I’ve been evaluating Photo to Movie from LQ Graphics as a tool for digital storytelling. My favourite application is iMovie HD. It’s not perfect but better the devil you know – and I know iMovie pretty well now and still discover tricks that make me think “how clever”.
When Apple rewrote iMovie for iLife 08 it presented a host of problems for digital storytellers. The most obvious one is the total lack of a timeline in the conventional video editing style. It can be pressed into use for digital storytelling but for a new user there is a serious lack mouse functions for stills. Almost all of the digital stories told in my workshops are told by beginners using still images. Things improved in iLife 09 but not enough for me to start using it over the HD version.
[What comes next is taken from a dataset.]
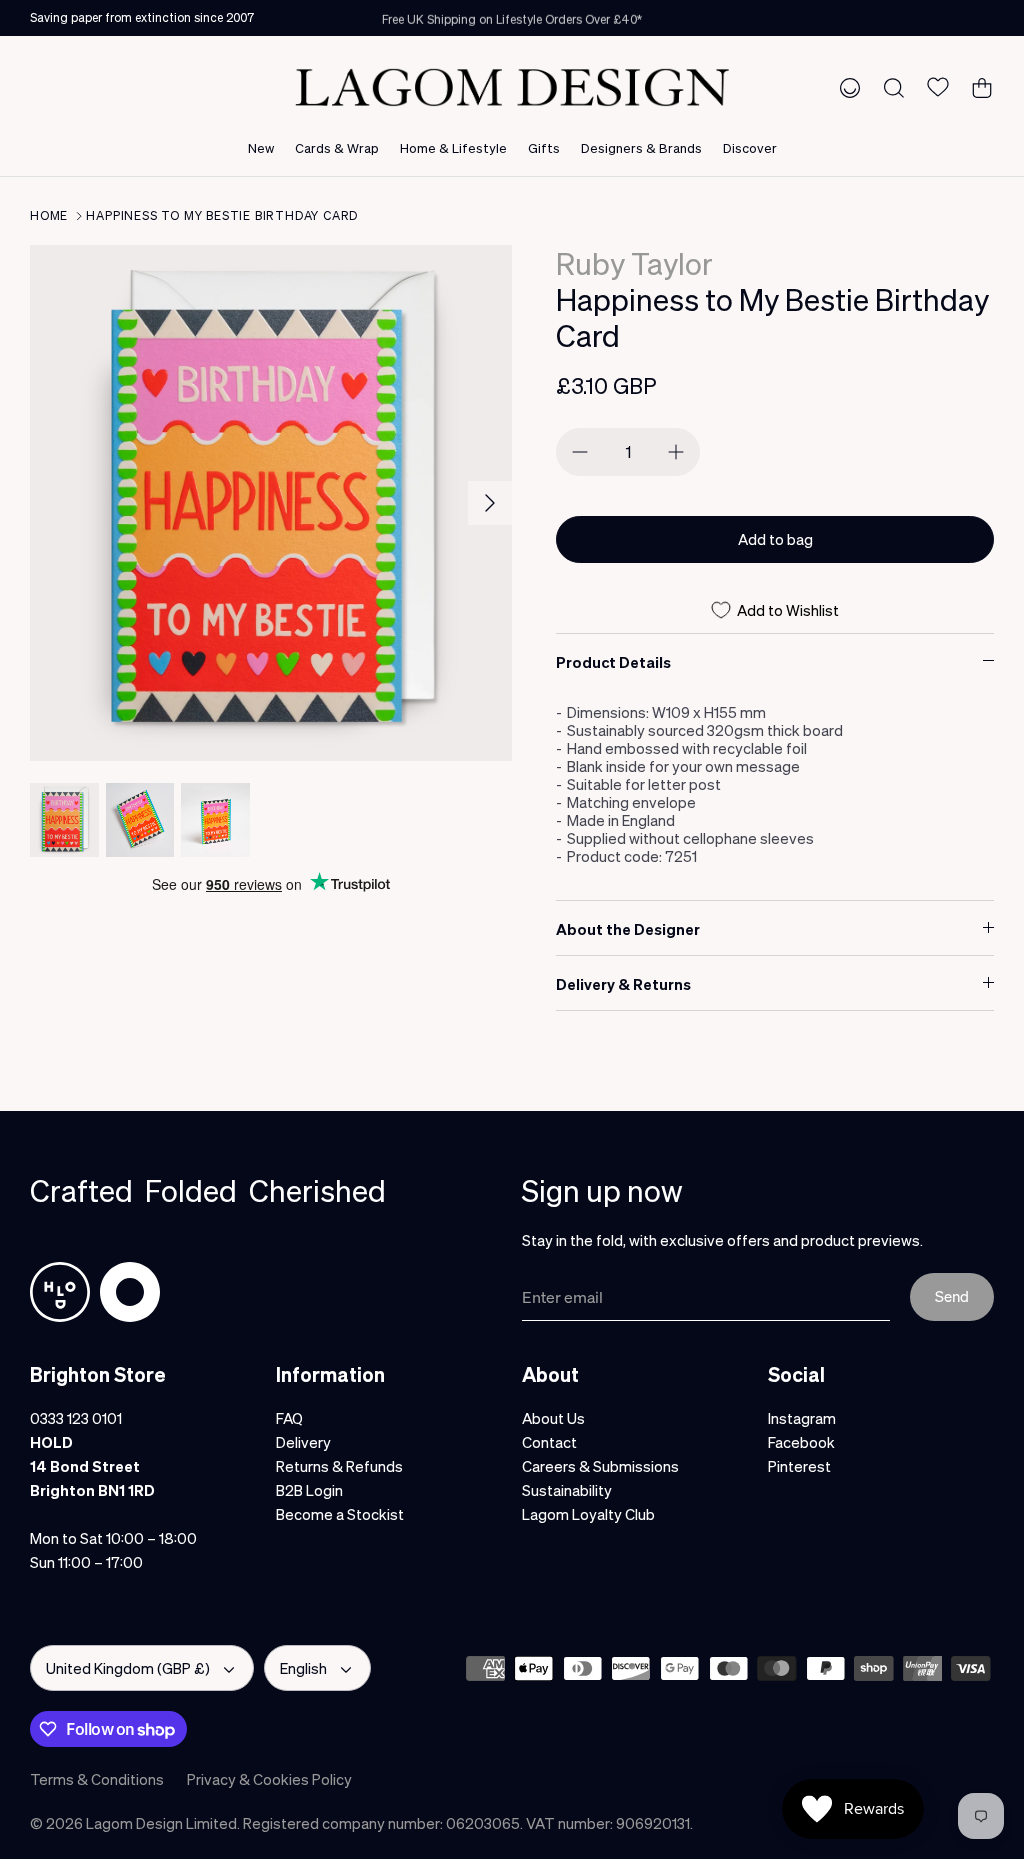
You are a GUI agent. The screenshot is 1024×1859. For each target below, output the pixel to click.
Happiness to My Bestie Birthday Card (222, 215)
Last month someone alerted me to Photo to Movie. A package written specifically for still images. It has a timeline and is capable of creating something more sophisticated than a simple slideshow by the use of highly configurable zoom and pan functions. It integrates quite well with iTunes and iPhoto, and so things looked hopeful as I read the help files and absorbed the basic functions. There are also Mac and Windows versions. But would it live up to my hopes?
So I took the tutorial section of my digital story Affected for Life? that I use in all of my workshops. It’s a section that employs most of the basic effects that I teach. It’s very easy, when you know exactly how the story and images fit together to start at the beginning and build the story from left to right on a timeline and end up with a polished product in a short time. Photo to Movie allowed me to do this quite simply. The basic slide show was finished in no time at all. But, most digital stories are not as well rehearsed as my tutorial. Images need to be added and removed; durations shortened and lengthened; effects added and removed, all without upsetting the basic timing of the images which have been carefully placed to appear at a specific word or even syllable. Going through the editorial process is what really tests a piece of software.
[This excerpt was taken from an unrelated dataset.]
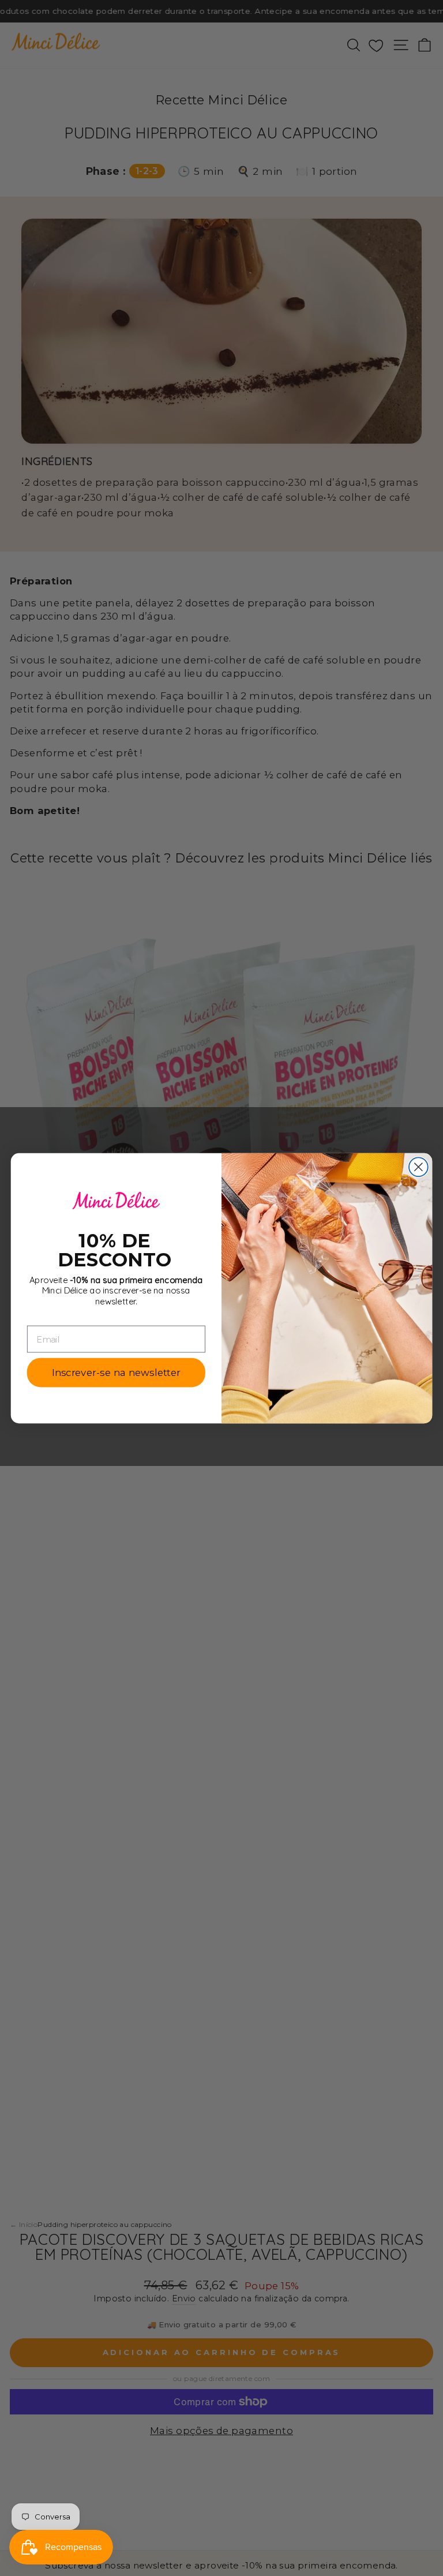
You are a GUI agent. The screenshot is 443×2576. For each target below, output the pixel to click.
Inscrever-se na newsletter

This is what I found when I started hacking at my slideshow.
To replace an image in iMovie HD, click on it and then “show photo settings”. Delete the image and then drag the new image from the media browser to take it’s place in the timeline. It will pick up all the attributes of the image just deleted. In Photo to Movie, ctrl-click the image in the timeline and select “replace photo …” At this point a finder window opens in the Pictures folder, not the media browser which is where all my images are stored. So I was unable to tell if a replacement image would work like iMovie HD. A new photo dropped from the media browser (ie iPhoto) into the timeline is given only the default settings. This is a process that is repeated many times in the storytelling process which is why this limitation is a concern.
There’s no way of selecting all the images on the Photo to Movie timeline and moving them along it together. In fact the only way of moving everything down the timeline is to insert a blank image at the start. There is a handy “insert blank image” function to do this easily, which is also critical because there isn’t a fade to black transition. I had to insert a blank image and set up a cross dissolve in and out of it to create a fade to black, fade from black transition.
All images in Photo to Movie are allocated a series of default keyframes, preset for standard zooming (Ken Burns Effect). The default can be set for no effect but the keyframes remain. I found they “got in the way” of setting image duration. eg When I shortened a clip the time between the last and previous keyframe was shortened. The rest remained at the same place. Changing one of the keyframes inside the image also changed the duration of the clip and hence the relative timing of all subsequent images on the timeline. I would prefer keyframes that moved relative to the clip duration, or at least the option to work that way, if the current arrangement is important to other slideshow creators. I found the whole process so irritating that it was a deal breaker for me. The timeline is quite fiddly and I couldn’t imagine some of my workshop participants clicking their mouse pointers and dragging at the right place. Control of zooming and panning in an image is much more comprehensive than in iMovie but also more complicated. I would have preferred a better range of options elsewhere and fewer zooming choices.
Transitions in Photo to Movie are created by overlapping images, a process which again disturbs the timing in the rest of the timeline. In iMovie HD there are transitions that retain the timing. Also there’s no slip editing function. For me allowing adjustments and effects that retain the initial timing of images in the timeline is very important to new learners. It’s frustrating for them to be constantly rearranging images after trying out a creative idea. They often just sit tight and stop developing their story preferring to live with what they have.
I also noticed that the timeline is calibrated in seconds and fractions of a second when we all know that conventionally video is timed in seconds and frames.
At this stage I am sceptical about the suitability of Photo to Movie as the main workshop tool for my digital storytellers so as a comparison I switched over to the new iMovie 8 and built my tutorial film in there. Despite it’s shortcomings (watch this space for a similar review) I felt more comfortable about teaching it’s functions to new users. I’m sure there are many users who are delighted with Photo to Movie but I don’t think it’s for me at this stage.
Why am I doing this? Well iMovie HD is no longer available and under Snow Leopard has a fatal bug in the way the app previews still images in the timeline. There are workarounds BUT who knows what will be the next bug/flaw that emerges as the operating system grows away from a much loved but unsupported application? It will soon be time to move on.